1990 saw Birkin offer a touching performance opposite Dirk Bogarde in the Bertrand Tavernier directed Daddy Nostalgia, and rejoin director Jacques Rivette the following year for La belle noiseuse, where she nabbed a 1992 César for her scene-stealing performance opposite Michel Piccoli. She went on to star in Agnes Varda’s One Hundred and One Nights (1995, released in the U.S.A. in 1999), Alain Resnais’ On connait la chanson/Same Old Song (1997), Merchant Ivory’s A Soldier’s Daughter Never Cries (1998, as a bohemian mother named Fortescue) and The Last September (1999), the feature directorial debut of stage director Deborah Warner. In addition, she revisited the stage by appearing in “Woman of Troy” at the National Theatre in England in 1996 and recorded a radio production of her play “Oh Sorry, Were You Asleep” in 1999.

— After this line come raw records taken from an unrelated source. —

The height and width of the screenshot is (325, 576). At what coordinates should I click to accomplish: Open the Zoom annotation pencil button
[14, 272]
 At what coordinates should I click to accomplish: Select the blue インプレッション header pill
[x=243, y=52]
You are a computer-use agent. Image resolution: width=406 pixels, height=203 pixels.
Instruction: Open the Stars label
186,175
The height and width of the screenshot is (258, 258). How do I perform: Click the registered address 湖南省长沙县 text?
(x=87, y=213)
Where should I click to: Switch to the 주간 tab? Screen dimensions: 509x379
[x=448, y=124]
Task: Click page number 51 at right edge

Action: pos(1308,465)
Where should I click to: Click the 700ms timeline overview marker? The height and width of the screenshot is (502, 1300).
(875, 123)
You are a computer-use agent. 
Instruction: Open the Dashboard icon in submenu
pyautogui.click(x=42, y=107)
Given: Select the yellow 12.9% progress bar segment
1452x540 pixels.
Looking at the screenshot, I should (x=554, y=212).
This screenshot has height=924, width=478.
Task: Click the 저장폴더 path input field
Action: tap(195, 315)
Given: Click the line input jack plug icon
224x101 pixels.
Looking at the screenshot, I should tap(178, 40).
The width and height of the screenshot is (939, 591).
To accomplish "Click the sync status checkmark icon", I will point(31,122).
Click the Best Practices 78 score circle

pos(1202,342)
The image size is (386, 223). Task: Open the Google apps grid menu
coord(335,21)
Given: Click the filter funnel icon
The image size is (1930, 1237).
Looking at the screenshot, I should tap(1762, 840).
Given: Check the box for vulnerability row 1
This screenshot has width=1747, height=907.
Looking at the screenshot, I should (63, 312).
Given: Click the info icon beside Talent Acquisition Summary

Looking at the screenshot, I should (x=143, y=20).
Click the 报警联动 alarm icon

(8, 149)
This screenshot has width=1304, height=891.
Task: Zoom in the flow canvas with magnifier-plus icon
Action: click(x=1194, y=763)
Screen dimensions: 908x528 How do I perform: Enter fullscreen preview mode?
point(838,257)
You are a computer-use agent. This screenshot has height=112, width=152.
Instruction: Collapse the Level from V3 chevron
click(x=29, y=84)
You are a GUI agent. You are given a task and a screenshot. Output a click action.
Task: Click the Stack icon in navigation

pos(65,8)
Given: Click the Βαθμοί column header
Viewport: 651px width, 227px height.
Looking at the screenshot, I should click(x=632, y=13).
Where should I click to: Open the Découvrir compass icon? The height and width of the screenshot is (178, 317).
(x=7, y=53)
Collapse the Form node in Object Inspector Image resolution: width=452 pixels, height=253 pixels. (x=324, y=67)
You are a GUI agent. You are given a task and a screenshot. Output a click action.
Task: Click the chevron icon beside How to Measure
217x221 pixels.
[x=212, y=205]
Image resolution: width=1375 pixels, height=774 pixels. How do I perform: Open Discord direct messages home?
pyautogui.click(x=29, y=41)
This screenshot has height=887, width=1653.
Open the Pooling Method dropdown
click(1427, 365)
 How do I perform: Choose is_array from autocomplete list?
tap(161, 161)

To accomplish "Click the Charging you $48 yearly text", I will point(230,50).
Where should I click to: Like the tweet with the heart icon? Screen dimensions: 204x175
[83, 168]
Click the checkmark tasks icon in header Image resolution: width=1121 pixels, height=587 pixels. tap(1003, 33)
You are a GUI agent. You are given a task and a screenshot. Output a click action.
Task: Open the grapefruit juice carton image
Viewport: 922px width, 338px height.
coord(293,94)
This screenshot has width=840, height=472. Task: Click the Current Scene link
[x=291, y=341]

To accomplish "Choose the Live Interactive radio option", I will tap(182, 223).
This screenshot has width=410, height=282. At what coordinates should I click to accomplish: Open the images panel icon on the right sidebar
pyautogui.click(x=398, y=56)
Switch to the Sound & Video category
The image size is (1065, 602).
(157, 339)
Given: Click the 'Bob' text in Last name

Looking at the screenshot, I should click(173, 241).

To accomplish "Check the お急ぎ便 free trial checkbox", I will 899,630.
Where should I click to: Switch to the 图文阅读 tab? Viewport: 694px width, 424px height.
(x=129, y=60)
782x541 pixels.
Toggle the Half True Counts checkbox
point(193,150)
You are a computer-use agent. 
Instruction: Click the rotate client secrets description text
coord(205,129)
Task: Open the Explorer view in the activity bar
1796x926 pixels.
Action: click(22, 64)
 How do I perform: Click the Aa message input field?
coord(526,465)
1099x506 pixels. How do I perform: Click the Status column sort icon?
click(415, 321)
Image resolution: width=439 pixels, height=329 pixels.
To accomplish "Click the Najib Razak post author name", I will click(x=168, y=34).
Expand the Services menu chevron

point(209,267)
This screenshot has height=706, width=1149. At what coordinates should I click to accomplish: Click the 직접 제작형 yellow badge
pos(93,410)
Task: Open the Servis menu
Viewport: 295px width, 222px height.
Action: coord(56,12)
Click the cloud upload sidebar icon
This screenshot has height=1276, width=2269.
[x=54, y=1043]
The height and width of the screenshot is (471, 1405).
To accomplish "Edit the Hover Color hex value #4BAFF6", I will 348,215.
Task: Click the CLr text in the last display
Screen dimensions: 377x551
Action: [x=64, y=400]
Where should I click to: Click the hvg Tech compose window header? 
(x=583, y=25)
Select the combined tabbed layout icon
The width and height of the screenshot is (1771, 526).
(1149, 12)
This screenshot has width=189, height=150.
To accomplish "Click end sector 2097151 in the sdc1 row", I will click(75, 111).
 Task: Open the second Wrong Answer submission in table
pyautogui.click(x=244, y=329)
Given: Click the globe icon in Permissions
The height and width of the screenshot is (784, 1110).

Entering the new millennium, Birkin could be seen in the made-for-television film Cinderella (2000) and the movies Ceci est mon corps/ This Is My Body (2001) and Reines d’un jour (2001). She then costarred with Dianne Wiest in Merci Docteur Rey (2002), starred as Renée in Mariées mais pas trop/The Very Merry Widows (2003) and costarred in the French television movie Aventuriers des mers du Sud, Les (2006). More recently, she acted in Carine Tardieu’s In Mom’s Head (2007) and the Cannes premiered Boxes (2007), where she also served as director and writer.